CALANGO is a first-principles, phylogeny-aware comparative genomics package to search for annotation terms (e.g Pfam IDs, GO terms or superfamilies), formally described in a dictionary-like structure and used to annotate genomic components, associated with a quantitative/rank variable (e.g. number of cell types, genome size or density of specific genomic elements).

Our software has been freely inspired by (and explicitly modeled to take into account information from) ideas and tools as diverse as comparative phylogenetics, genome annotation, gene enrichment analysis, and data visualization and interactivity.

HOW TO INSTALL

The latest version of CALANGO can be installed directly from the repository using devtools::install_github():

devtools::install_github("LABpackages/CALANGO")

Alternatively, you should soon be able to install the last release version from CRAN by simply doing:

install.packages("CALANGO")

In either case, please make sure that you have the latest R version (at least 3.6.1) as well as updated versions of all installed packages.

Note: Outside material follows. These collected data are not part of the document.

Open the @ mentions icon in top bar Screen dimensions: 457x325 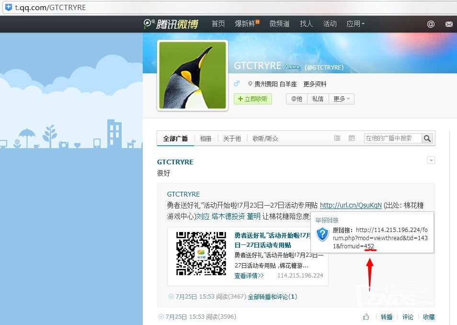(431, 24)
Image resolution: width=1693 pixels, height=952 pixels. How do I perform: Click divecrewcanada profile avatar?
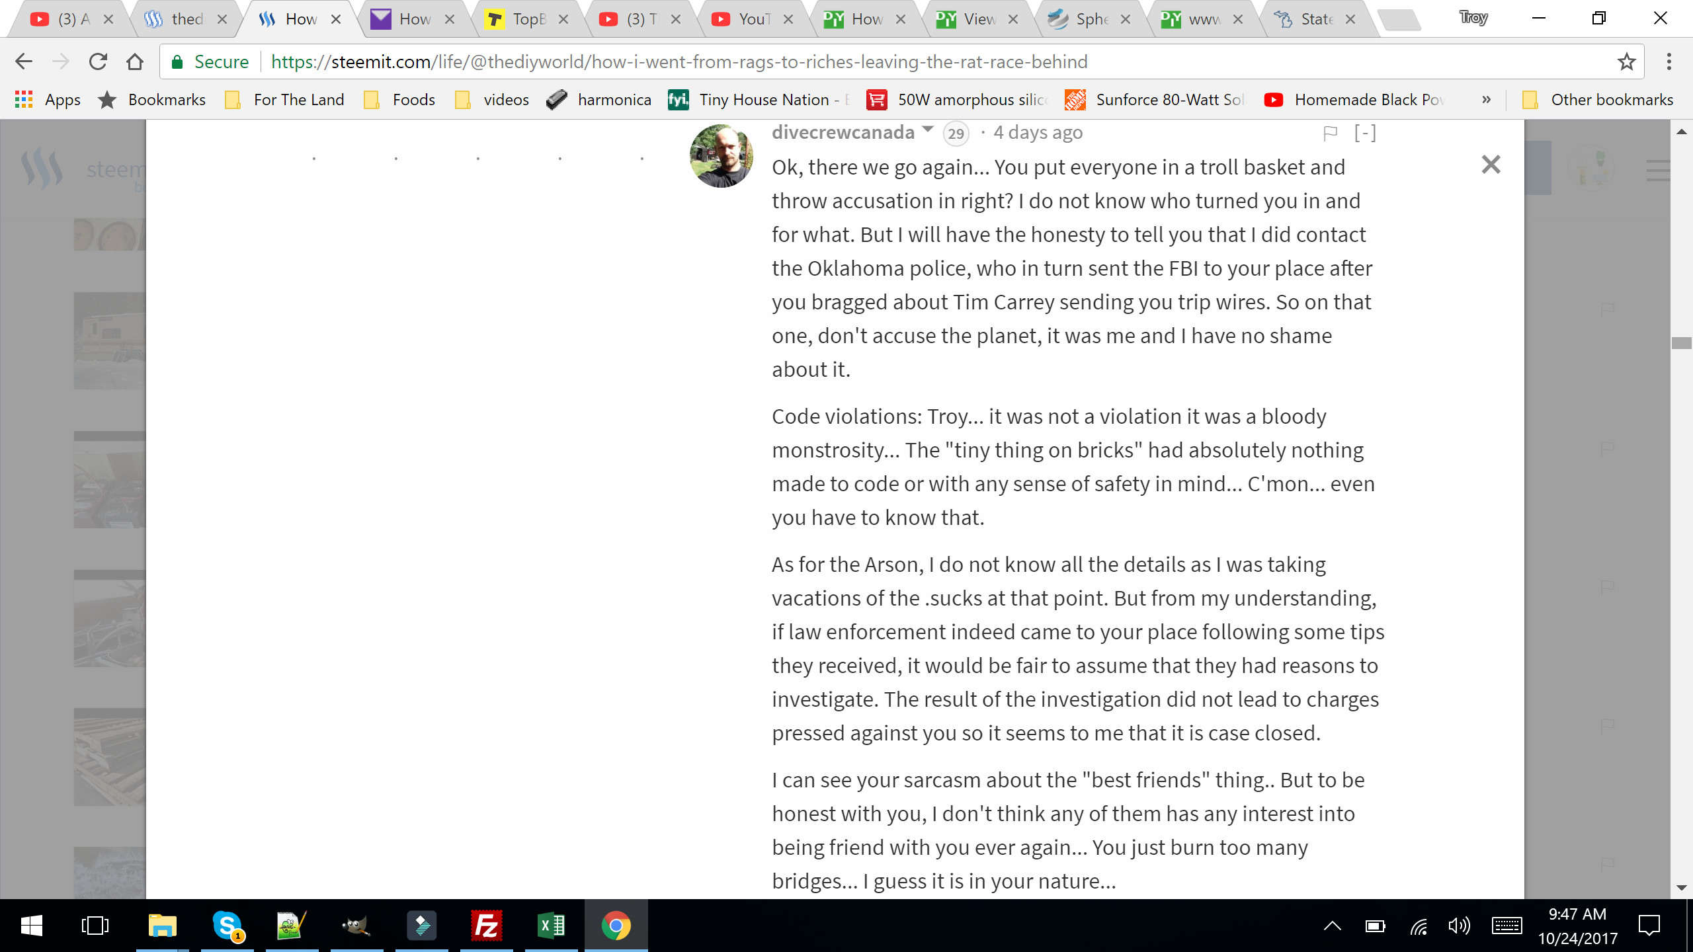click(x=721, y=155)
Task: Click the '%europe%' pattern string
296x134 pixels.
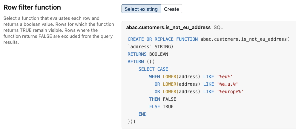Action: 230,91
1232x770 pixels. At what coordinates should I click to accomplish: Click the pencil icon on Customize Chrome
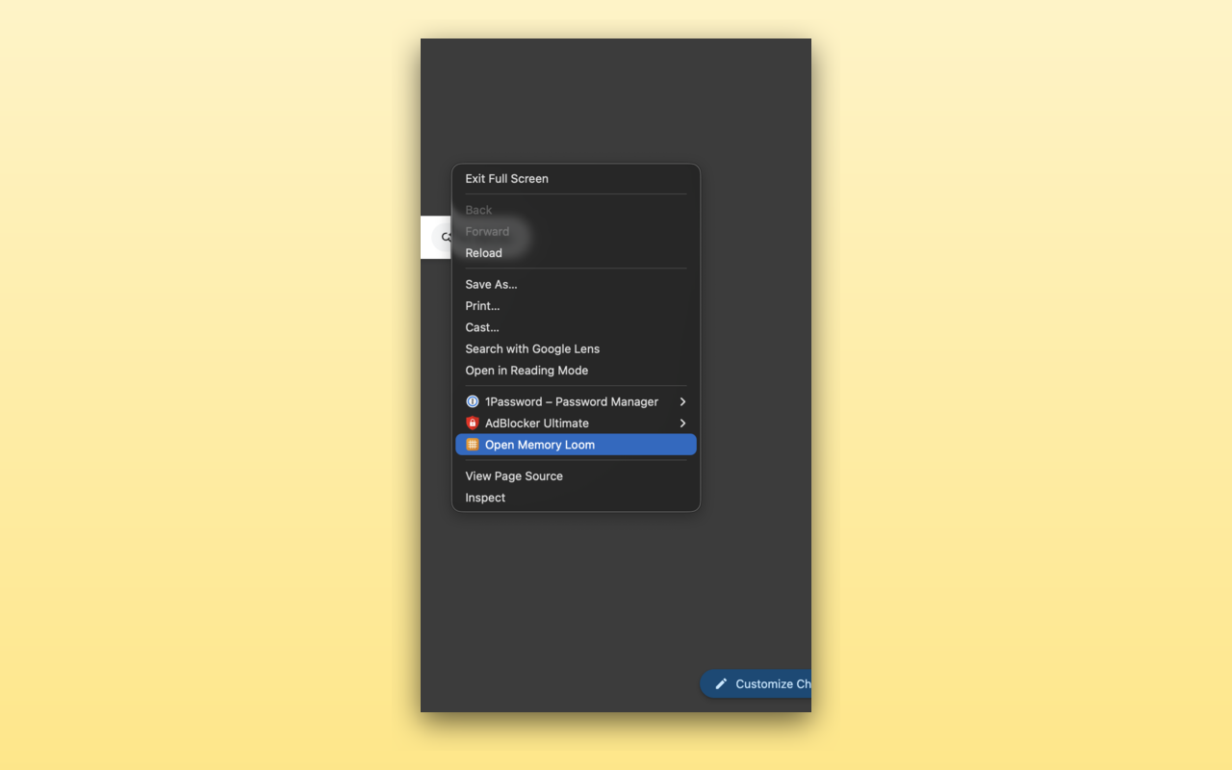719,683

INSTALLING AND UPDATING DEPENDENCIES

CALANGO depends on some packages from Bioconductor. This requires an extra installation step before CALANGO can be used. Just run:

library(CALANGO)
install_bioc_dependencies(which = "all")

to install / update all dependencies (packages listed as CALANGO’s imports and suggests) to their latest versions.


HOW TO USE - OVERVIEW

To run CALANGO you need two things:

  1. a set of data
  2. an input list defining the path to that data and what is to be done.

Retrieving data

A set of example data folders and files can accessed directly from the package using function retrieve_data_files(). For instance, a call:

CALANGO::retrieve_data_files("./data")

will create a folder called data in the current working directory path, and download the sample files into subfolders within it. These subfolders will contain:

  • genome annotation data files (under ./data/Pfam/ or ./data/gene2GO/)
  • metadata files (under ./data/metadata/)
  • phylogenetic tree files (under ./data/trees/)
  • dictionary files (under ./data/dics/)

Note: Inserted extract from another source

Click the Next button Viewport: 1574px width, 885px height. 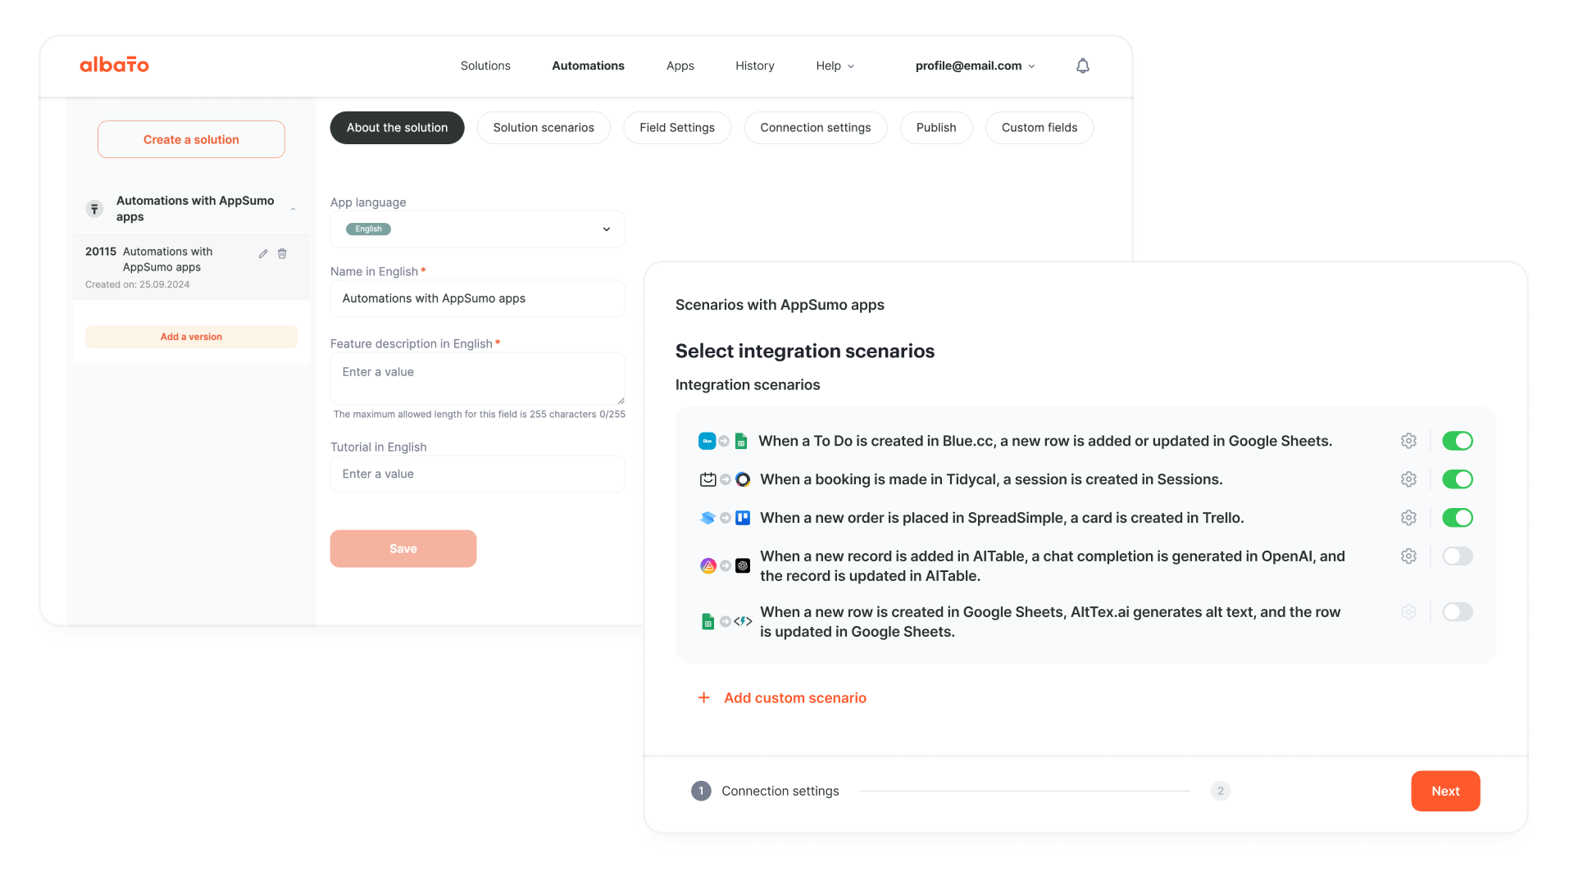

The downloaded data will also contain files that describe the input list mentioned above, under ./data/parameters/. These full examples represent all input files required to locally reproduce several types of analyses.


Once these two pieces are in place, the CALANGO pipeline can be run by invoking the main function of the package. For instance:

output <- run_CALANGO(defs = "./data/parameters/parameters_domain2GO_freq.txt", cores = 2)

This call will generate an enriched CALANGO list as the output, and generate a dynamic HTML5 output (plus several tab-separated value (tsv) files in the directory provided as output.dir.

PREPARING YOUR INPUT FILES

CALANGO requires the following files (please check the examples in in ./data/parameters/ if in doubt about file specifications):


genome annotation file

A text file for each species describing their set of biologically meaningful genomic elements and their respective annotation IDs (e.g. non redundant proteomes annotated to GO terms, or non-redundant protein domains annotated to protein domain IDs). An example of such file, where gene products are annotated using Gene Ontology (GO) terms and Kegg Orthology (KO) identifiers would be as follows:

Entry   GO_IDs   KEGG_Orthology_ID
Q7L8J4  GO:0017124;GO:0005737;GO:0035556;GO:1904030;GO:0061099;GO:0004860
Q8WW27  GO:0016814;GO:0006397;GO:0008270  K18773
Q96P50  GO:0005096;GO:0046872   K12489

And is specified as:

  • Fixed number of columns per file (minimum 2) separated by tabs, or “.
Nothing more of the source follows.